A short while after, Keith received a call from a member who had got on at the station, confirming the service would indeed not be calling at our end of the High Street. There was insufficient time for us to leg it along to the station. Keith decided to bail out, but having made the effort, I said I would wait for the next bus, and meet with the others at the George & Dragon. It meant missing the first pub but having not seen any of my CAMRA friends since before our cruise, at the beginning of June, I was determined to make the effort and meet up with them.

With an hour until the next bus, I had brief look in a couple of shops, before grabbing a coffee from Greggs, and then took a slow saunter up to the station. The bus tuned up more or less on time, although considering the rural nature of the route, I was surprised to see it was a double-decker. I boarded and, as there is no official stop opposite the George & Dragon, had a quick word with the driver about stopping there.

We have asked drivers before, on these sorts of trips, and they are usually happy to oblige. This one was no exception, and pulled up near to the pub. I thanked her and said to look out for some dodgy characters getting on at Paddock Wood, and wanting dropping at the same pub. I carefully crossed the busy B2017 and made my way to the pub entrance. The car park looked reasonably full and through the plain glass windows I could see a healthy number of customers inside.

The pub was indeed busy, mainly with diners, but not exclusively so. Two beers were on, Taylor’s Landlord, plus a beers I hadn’t come across before from Tonbridge Brewery. I played it safe and went for the Landlord, taking my beer outside to a seat on the shady rear patio. From there I had a clear view through the pub’s dining area, and out to the road in front. This gave me clear sight of the bus when it arrived, with three of my friends on board.

I beckoned to them through the window, and after ordering their beers they joined me on the patio.  The latter overlooks a large and well-laid out garden, but it was far too hot to sit out in the sun unless you wanted to frazzle. The CAMRA contingent told me their visit to the Forester’s had been worthwhile, although with Doom Bar as the sole cask ale, I hadn’t missed much beer-wise. From a pub point of view, the Forester’s remains as one of the few local hostelries I haven’t managed to visit.

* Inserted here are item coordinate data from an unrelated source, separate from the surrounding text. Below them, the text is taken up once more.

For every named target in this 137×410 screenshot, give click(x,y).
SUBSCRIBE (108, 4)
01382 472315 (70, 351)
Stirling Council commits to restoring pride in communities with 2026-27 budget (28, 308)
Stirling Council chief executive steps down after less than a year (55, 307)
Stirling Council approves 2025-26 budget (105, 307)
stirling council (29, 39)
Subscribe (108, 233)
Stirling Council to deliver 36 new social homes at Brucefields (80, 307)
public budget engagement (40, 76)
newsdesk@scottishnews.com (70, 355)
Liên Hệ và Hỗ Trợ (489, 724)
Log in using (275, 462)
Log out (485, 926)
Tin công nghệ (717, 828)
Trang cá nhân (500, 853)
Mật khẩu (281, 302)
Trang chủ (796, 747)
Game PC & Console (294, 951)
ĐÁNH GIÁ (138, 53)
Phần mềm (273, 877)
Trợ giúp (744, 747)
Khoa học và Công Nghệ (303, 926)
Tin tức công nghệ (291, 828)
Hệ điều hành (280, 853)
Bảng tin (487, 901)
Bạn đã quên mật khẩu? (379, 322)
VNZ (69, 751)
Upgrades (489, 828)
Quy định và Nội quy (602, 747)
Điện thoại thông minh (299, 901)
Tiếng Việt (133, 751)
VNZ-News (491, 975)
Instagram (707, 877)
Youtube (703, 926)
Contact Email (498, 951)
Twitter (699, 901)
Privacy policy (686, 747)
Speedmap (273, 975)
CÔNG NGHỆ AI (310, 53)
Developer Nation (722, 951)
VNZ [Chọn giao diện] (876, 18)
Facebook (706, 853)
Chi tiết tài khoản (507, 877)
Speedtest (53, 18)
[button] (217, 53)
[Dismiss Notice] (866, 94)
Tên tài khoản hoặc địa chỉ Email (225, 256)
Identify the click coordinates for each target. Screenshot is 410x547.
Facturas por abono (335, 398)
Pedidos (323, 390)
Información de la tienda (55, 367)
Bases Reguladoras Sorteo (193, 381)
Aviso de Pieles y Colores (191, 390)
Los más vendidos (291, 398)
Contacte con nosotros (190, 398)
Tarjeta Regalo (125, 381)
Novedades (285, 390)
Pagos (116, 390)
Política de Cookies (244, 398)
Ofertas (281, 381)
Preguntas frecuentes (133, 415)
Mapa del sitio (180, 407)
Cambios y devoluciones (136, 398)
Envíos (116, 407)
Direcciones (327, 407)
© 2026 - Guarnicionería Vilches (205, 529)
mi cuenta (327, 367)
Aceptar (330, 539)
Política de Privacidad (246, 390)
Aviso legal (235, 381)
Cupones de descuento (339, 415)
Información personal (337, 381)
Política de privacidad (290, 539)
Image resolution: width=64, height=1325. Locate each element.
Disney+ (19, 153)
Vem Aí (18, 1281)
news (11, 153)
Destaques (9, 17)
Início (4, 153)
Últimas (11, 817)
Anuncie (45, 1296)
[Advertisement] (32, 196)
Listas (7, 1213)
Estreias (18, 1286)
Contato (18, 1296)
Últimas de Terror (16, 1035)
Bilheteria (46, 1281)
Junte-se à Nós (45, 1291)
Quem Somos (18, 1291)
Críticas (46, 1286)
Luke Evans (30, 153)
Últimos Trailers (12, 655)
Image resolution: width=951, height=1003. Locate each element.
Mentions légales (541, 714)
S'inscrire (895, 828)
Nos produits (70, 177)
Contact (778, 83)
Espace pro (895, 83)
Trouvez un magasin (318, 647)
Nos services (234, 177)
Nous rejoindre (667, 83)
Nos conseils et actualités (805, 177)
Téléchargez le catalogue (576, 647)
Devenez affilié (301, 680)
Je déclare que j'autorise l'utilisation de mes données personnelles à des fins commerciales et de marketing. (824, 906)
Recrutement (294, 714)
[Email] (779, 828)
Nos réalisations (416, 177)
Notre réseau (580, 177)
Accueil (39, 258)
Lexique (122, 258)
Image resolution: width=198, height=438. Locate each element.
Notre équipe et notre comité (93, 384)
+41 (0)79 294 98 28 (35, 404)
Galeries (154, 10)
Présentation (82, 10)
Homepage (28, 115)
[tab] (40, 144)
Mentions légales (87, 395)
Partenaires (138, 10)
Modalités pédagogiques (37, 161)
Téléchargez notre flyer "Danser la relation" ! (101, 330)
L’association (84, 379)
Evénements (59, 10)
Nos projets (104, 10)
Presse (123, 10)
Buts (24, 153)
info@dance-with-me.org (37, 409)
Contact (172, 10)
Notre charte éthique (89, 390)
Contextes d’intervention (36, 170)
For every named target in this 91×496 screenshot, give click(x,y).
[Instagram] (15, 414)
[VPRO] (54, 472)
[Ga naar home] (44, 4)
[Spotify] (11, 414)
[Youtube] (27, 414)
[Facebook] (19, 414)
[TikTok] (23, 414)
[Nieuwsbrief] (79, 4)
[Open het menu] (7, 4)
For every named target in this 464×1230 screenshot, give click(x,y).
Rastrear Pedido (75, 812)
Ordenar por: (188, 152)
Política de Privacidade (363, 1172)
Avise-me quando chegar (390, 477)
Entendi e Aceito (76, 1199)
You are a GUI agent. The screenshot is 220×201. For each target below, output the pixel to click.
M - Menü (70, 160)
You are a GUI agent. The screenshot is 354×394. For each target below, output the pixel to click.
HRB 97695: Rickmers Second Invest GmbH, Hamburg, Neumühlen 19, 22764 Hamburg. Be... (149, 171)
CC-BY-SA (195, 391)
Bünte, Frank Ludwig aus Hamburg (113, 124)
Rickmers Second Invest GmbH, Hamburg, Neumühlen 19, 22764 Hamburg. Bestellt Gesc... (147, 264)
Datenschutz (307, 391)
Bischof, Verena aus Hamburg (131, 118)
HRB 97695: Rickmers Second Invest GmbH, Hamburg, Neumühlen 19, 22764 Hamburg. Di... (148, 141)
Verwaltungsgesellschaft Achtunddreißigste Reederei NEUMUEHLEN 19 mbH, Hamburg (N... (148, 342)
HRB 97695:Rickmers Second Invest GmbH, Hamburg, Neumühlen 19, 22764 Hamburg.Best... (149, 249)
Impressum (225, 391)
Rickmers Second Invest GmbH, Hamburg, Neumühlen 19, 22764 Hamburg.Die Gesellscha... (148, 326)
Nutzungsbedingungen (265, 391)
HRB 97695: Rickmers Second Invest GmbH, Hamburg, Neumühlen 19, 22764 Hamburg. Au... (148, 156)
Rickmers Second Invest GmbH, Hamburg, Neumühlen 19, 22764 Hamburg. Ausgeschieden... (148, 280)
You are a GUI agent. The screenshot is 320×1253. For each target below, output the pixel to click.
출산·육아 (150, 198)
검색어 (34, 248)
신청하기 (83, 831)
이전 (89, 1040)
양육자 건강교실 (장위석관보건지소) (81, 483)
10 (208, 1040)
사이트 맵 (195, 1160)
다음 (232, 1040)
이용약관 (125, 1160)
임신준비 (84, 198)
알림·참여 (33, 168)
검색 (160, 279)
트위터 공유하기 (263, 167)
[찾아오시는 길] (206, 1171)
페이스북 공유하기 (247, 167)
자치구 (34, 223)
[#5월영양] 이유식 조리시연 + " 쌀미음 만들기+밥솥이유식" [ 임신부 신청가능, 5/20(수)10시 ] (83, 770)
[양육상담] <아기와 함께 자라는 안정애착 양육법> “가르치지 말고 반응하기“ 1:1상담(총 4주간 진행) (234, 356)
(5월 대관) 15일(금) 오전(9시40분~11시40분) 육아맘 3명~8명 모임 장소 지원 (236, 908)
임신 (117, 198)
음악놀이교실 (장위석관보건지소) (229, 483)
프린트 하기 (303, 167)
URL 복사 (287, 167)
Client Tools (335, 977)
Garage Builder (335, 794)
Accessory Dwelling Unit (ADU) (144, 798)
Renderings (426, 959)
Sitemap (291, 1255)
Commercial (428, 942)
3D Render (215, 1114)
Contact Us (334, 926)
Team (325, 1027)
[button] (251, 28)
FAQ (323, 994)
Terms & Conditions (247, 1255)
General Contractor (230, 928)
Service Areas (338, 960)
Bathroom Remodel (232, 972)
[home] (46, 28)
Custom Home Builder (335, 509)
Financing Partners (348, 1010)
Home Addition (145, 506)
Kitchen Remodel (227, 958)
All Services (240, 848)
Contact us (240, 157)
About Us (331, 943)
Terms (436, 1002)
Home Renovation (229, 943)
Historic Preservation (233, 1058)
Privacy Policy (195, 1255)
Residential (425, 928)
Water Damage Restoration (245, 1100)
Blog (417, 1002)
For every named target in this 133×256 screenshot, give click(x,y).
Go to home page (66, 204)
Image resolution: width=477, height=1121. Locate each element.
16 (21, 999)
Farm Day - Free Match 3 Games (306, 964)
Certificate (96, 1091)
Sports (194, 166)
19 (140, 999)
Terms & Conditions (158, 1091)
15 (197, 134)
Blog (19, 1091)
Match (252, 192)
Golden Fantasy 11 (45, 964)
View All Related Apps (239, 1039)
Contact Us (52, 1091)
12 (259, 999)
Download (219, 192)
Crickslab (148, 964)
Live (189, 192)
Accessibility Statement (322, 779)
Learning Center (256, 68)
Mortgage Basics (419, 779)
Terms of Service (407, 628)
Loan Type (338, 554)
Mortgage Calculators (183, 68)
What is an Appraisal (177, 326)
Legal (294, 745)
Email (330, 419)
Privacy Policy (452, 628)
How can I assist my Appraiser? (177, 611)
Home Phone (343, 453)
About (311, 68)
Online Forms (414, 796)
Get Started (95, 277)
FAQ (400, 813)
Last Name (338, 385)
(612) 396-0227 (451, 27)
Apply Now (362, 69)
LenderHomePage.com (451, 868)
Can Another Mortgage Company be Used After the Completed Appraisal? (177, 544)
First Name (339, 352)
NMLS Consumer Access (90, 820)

The Landlord was on good form at the G&D, and it was encouraging to see the pub nice and busy too. I wrote a short piece about it, earlier in the year following its re-opening under new and sympathetic owners, who had spent much of lock-down renovating the pub, so it was nice to see their hard work paying dividends. The food offering looked good too, as evidenced by the choices that two members of the party had for lunch.

Roughly an hour later, we traipsed outside to wait for the next bus heading back to Tonbridge. There was a different driver this time, but it was only a couple of stops before our next port of call – the Poacher & Partridge, at Tudeley. The Poacher is a large sprawling pub that had been enlarged over the years. It has also undergone several name changes, before adding a bird to one who steals game, and adopting the present moniker.

The P&P was another pub that Matt and I had visited during lock-down, sitting out at one of the tables in front, in order to comply with the restrictions in force at the time. This time around I obtained a much better look inside the pub, which seemed virtually empty seeing as most customers were sitting outside. We joined them, choosing one of the shaded tables beneath the vine-laden pergola.

The ripening bunches of grapes, hanging from the woodwork unfortunately attracted the wasps, but they didn’t cause us too much bother, and we spent a
pleasant hour or so catching up on beer, pubs, and holiday related matters. We were joined by a member from Leigh who had driven over, and he very kindly offered me a lift back into Tonbridge. This meant avoiding the, at times, hair-raising walk back to the bus stop.

So, despite earlier problems with the buses, the afternoon ended well, with two contrasting pubs proving that on a Friday at least, people still like to head out for a drink or two in the great outdoors.